If you read this space regularly you have heard of the LIBOR rate fixing scandal. Now, Rollingstone's Matt Taibbi reports about the next biggest rigging scheme in world finance. According to Taibbi, word has leaked out from London, the seeming capital of fixed finance, that ICAP, the world's largest broker of interest-rate swaps, is being investigated by the Commodity Futures Trading Commission (CFTC) for fixing a benchmark number (known as ISDAfix) used to calculate the price of interest rate swaps around the world. The market for interest rates swaps is staggeringly huge, about $379 trillion. The alleged perpetrators are familiar names to those following the machinations of the world's new Illuminati, the brokers working for international banks too big to fail. Barclays, UBS, Bank of America, JPMorgan-Chase and RBS are implicated in the latest scandal to break in public. Anti-competitive behavior becomes the norm when lucrative incentives are given to employees to make profits regardless of the rules which are distressingly vague anyway. Both the LIBOR and this new scandal relate to the setting of interest rates central to a myriad of commercial and investment transactions and indicate the existence of an international conspiracy among banksters controlling huge concentrations of capital, to collude in the fixing of prices in supposedly free markets worldwide.
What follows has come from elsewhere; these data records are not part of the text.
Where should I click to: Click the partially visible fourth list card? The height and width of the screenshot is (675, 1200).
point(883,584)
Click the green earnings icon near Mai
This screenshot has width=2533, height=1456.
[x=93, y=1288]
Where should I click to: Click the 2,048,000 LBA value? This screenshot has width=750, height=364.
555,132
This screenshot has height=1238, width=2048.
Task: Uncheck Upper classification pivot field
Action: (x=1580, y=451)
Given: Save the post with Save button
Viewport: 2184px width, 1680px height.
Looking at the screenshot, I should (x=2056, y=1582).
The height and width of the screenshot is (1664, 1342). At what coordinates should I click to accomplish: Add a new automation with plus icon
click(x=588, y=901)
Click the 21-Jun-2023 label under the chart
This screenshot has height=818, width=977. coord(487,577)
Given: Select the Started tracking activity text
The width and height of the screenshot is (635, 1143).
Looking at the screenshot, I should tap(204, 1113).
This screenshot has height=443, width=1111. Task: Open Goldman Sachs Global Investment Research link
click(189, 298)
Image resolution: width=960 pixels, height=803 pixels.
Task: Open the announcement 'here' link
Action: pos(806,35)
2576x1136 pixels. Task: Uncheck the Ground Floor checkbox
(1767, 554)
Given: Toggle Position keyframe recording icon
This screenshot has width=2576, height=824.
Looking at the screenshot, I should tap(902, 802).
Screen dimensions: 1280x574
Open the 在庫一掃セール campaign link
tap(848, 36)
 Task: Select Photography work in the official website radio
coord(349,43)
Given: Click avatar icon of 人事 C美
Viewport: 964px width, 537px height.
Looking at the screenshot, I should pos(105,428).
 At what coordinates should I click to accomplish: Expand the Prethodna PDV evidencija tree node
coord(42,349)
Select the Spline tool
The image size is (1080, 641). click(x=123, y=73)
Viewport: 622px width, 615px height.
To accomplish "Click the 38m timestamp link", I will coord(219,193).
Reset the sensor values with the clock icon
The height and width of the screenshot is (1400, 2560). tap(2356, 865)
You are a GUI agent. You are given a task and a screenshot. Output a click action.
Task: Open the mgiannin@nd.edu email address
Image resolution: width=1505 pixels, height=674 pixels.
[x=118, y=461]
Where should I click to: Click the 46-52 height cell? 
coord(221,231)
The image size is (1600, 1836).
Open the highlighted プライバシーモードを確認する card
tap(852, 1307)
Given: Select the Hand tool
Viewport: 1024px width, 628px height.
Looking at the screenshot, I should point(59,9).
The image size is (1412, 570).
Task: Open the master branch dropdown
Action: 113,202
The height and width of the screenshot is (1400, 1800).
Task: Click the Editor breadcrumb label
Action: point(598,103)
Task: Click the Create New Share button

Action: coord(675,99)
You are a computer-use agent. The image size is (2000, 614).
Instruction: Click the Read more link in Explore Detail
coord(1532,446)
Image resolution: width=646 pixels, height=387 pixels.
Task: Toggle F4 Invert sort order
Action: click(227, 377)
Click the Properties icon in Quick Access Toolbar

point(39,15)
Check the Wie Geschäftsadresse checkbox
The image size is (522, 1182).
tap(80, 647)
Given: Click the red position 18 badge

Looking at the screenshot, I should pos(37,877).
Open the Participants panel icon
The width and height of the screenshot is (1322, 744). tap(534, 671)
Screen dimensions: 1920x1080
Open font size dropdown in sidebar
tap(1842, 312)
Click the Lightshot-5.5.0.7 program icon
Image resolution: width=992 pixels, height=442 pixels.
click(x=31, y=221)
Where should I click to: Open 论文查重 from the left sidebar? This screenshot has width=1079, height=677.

Like the Mafia, these banksters are compounding their anti-social behavior, and getting away with it scott free. At the end of March a federal district judge accepted the twisted logic of the defendants in a significant class action suit for LIBOR fixing when the case was dismissed because the banks never competed against each other in the setting of LIBOR rates; therefore no anti-trust violations could legally have been committed. In fact, LIBOR rates are set in private by a committee consisting of 18 representatives of major banks. No doubt their defense was ably represented by the nations most influential law firms that employ former high-level government officials like the previous chief of the Justice Department's criminal division, Lanny Bruer, the same attorney who told Frontline interviewers he was loath to prosecute bank executives for subprime mortgage fraud. Federal District Judge Buchwald basically told plaintiff investors damaged by LIBOR rate manipulation to get real.
For the LIBOR rigging by banks investigated by both British and American financial regulators, led by an American Justice Department more worried about "collateral consequences" for the economy, the banks were let they off with just relatively small fines: Barclays, $450 million; UBS, $1.5 billion; RBS $615 million. Chump change for banks raking in hundreds of billions in profits every year, and no criminal prosecutions of individuals involved in a scam that affected the entire industrial world. Sadly, with the same officials in charge of federal law enforcement there is no reason to believe this latest example of bankster collusion will be prosecuted to the fullest extent of the law. This will be the case even though pension funds, cities, companies, and individuals may have been damaged by interest rates swaps rigged by a small group of highly paid brokers with few morals, but a big appetite for day old sushi, working at a New Jersey trading desk dubbed "Treasure Island".